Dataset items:
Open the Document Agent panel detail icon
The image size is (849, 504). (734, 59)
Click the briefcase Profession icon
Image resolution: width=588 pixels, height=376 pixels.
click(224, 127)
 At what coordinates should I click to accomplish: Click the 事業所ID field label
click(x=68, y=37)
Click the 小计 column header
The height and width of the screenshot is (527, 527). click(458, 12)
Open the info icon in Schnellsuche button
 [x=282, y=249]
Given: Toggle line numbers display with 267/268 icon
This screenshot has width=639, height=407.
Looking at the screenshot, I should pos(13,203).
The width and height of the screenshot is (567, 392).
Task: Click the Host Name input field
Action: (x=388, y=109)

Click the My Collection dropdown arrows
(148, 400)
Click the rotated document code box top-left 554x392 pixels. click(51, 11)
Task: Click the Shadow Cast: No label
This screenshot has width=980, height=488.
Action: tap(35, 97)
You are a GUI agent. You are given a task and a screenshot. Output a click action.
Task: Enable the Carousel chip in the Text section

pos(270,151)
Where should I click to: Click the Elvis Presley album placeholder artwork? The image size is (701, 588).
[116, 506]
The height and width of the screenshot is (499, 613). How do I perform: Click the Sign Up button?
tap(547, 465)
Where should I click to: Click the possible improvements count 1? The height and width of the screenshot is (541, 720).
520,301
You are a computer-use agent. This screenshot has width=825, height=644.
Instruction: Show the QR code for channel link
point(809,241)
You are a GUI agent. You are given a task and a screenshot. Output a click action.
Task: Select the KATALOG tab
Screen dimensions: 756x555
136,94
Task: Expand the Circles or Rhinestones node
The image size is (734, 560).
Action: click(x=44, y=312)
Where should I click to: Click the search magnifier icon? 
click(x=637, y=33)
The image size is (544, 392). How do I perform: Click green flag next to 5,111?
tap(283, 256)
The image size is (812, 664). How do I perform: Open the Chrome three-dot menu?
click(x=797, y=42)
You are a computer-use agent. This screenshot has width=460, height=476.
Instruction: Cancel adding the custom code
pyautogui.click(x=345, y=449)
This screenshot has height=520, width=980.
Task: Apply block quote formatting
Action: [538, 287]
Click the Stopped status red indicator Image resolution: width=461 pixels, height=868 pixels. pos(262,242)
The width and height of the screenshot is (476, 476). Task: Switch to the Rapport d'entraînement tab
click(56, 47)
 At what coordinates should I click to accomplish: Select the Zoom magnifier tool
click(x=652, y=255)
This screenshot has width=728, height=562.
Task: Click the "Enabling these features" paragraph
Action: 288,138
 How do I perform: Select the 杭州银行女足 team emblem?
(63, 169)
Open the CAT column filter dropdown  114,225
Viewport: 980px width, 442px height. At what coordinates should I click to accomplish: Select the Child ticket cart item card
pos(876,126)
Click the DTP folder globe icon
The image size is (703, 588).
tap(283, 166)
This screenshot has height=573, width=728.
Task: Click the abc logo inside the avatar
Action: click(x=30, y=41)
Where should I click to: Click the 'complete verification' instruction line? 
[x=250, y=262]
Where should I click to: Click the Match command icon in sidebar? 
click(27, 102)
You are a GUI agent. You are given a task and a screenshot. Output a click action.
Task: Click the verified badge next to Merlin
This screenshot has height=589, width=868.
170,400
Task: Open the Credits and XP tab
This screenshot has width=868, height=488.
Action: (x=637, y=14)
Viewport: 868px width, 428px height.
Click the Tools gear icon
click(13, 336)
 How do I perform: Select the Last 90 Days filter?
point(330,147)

## Task brief
Going back over the entries above, copy word for word every line from the one that has "Image resolution: width=588" on through the one that has "Given: Toggle line".

## Reply
Image resolution: width=588 pixels, height=376 pixels.
click(224, 127)
 At what coordinates should I click to accomplish: Click the 事業所ID field label
click(x=68, y=37)
Click the 小计 column header
The height and width of the screenshot is (527, 527). click(458, 12)
Open the info icon in Schnellsuche button
 [x=282, y=249]
Given: Toggle line numbers display with 267/268 icon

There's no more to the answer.